6. Men of a Certain Age (TBS)
Ray Romano’s first series following Raymond is an insightful, tonally complex look at middle aged men and their problems. Smart, understated, and well acted.
7. Friday Night Lights (NBC via DIR TV)
Yes, it’s nearly over, but Friday is technically still alive. It will be missed.
8. Nurse Jackie (SHO)
The brilliant Edie Falco heads a marvelous cast of a show that revels in the minutiae of one morally compromised woman.
9. Weeds (SHO)
Last season (six) was not a high point in the shows history as, with the advent of the Mexican criminal plot, it began to devolve into the absurd. While the jury is still out after a few mediocre first few episodes of season seven, Weeds has been a long time quality mainstay.
10. Louie (FX)
Like Seinfeld with less set dressing than season one and way, way, way more depression. From the brilliant comedic mind of Louie C.K., something of an anti-show. It’s at times, shockingly honest, in a really refreshing (though sobering) way. Like Men of a Certain Age minus any of the good times and/or friendly banter or comeraderie, or Curb except meaner and a lot lonelier and more misanthropic.
Ten More Good Ones (in no particular order)
Episodes (SHO) Matt Leblanc (that’s right, Joey) stars as a version of himself.
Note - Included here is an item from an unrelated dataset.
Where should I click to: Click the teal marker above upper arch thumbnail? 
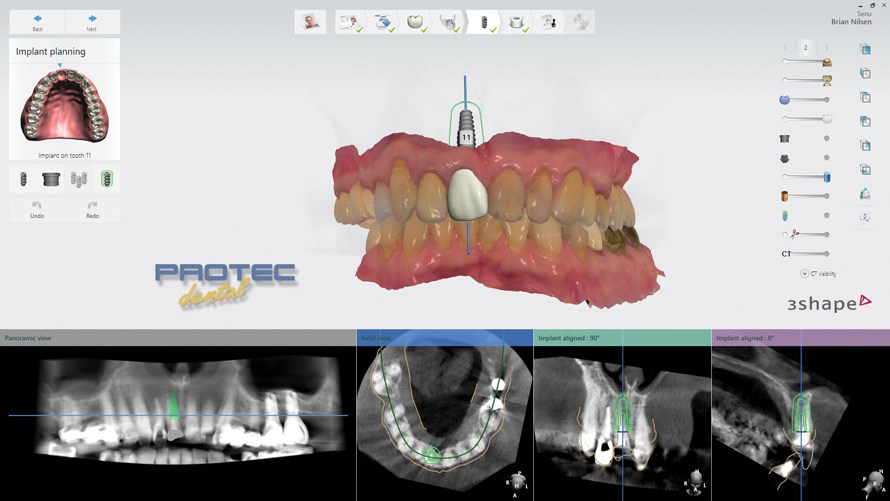click(x=60, y=66)
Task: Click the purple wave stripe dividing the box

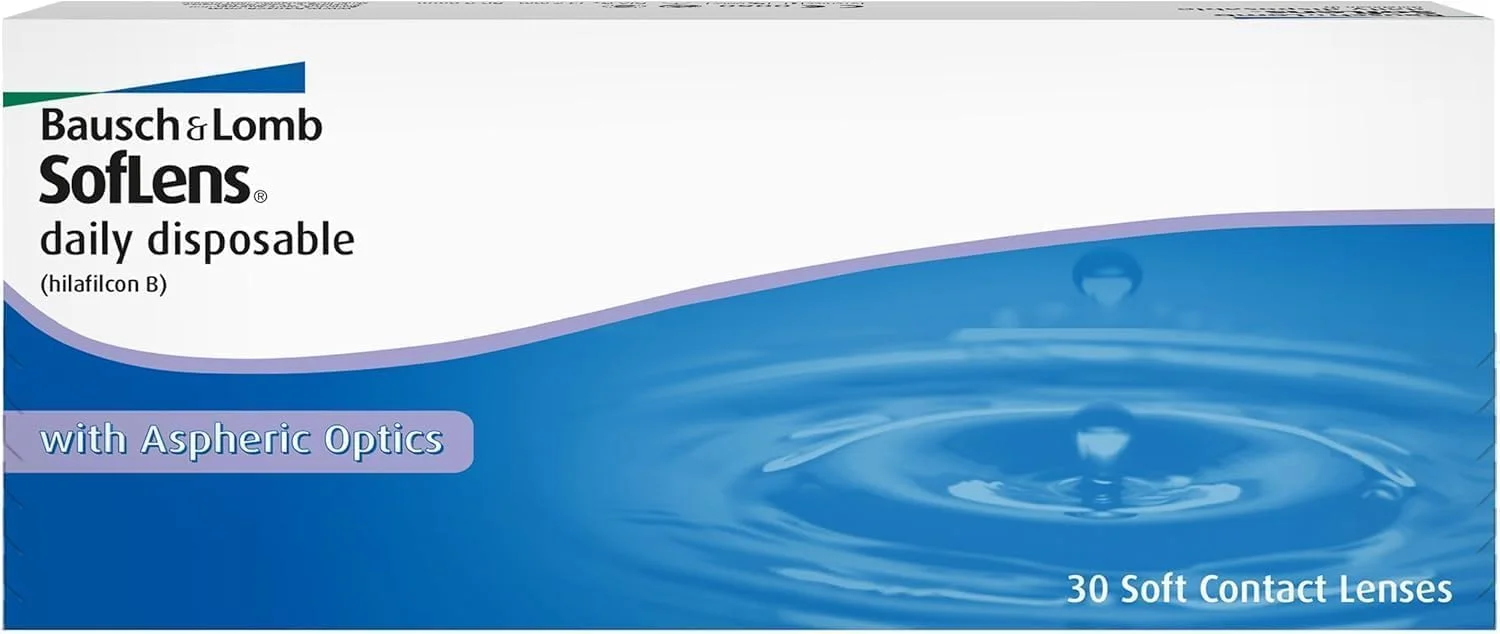Action: point(700,295)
Surprisingly good first season.
Californication (SHO) While it dropped off some during a wildly uneven fourth season, threatening to become a kind of parody of itself, the show survives thanks to consistently profane and clever writing; David Duchovony’s mostly likable miscreant writer Hank Moody; a quality supporting cast (Evan Handler; Natascha McElhone; Pamela Adlon); fun guest stars, and a high insider Hollywood quotient.
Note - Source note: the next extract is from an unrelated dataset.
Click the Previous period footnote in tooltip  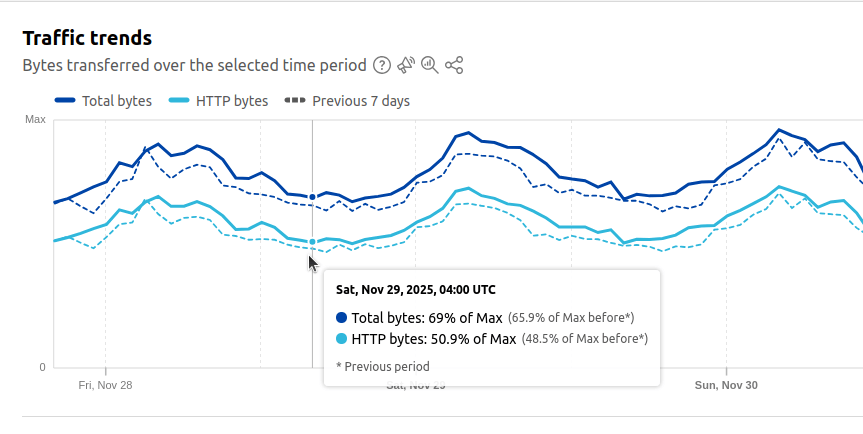point(382,367)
The Office (NBC) It has become de rigueur to bash this show in recent seasons, but it’s still one of the best things on TV. Will be interesting to see where the show goes following the Michael Scott departure.
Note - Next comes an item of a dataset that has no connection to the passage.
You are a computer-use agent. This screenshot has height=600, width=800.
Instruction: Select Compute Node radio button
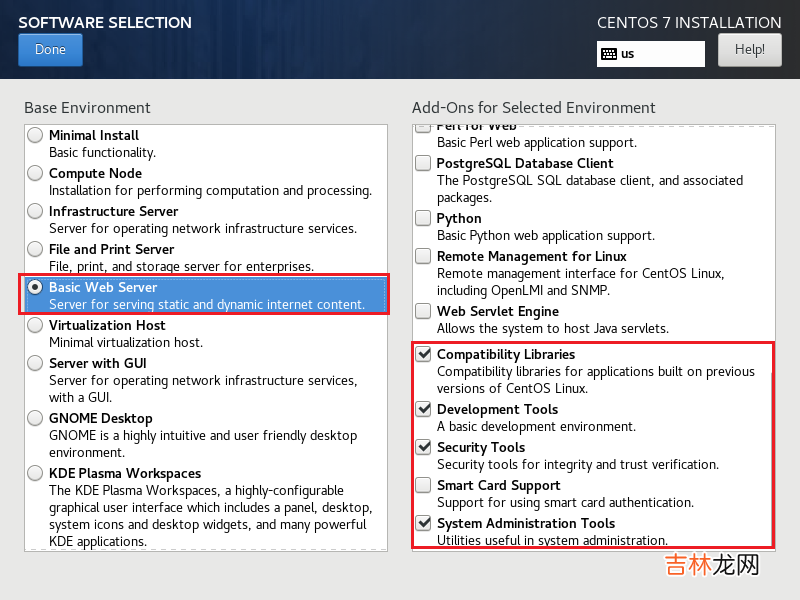[36, 173]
The Sarah Silverman Show (COM CENTR) Absurd, but consistently funny stuff from the twisted mind of one of the best comics out there.
It’s Always Sunny in Philadelphia (FOX) Perhaps television’s most irreverent half hour keeps chugging along as it heads into it’s seventh season.
Modern Family (ABC) Disappointing fall-off after a stellar season one. This year might be make it or break it.
Parenthood (ABC) Though there are times when one wishes this family drama would take more chances, it is network television and this is about as good as it gets right now in terms of narrative drama heading into next season.
Life and Times of Tim (HBO) Critically (and critically) neglected animated series.
How To Make it in America (HBO) Another one the critics seem to have missed. An energetic show about two NYC hustlers trying to earn a buck.
The Ricky Gervais Show (HBO) Arose out of the podcast run by Gervais and his British Office partner Stephen Merchant, revolving around their animated discussions with idiot (savant?) Karl Pilkington.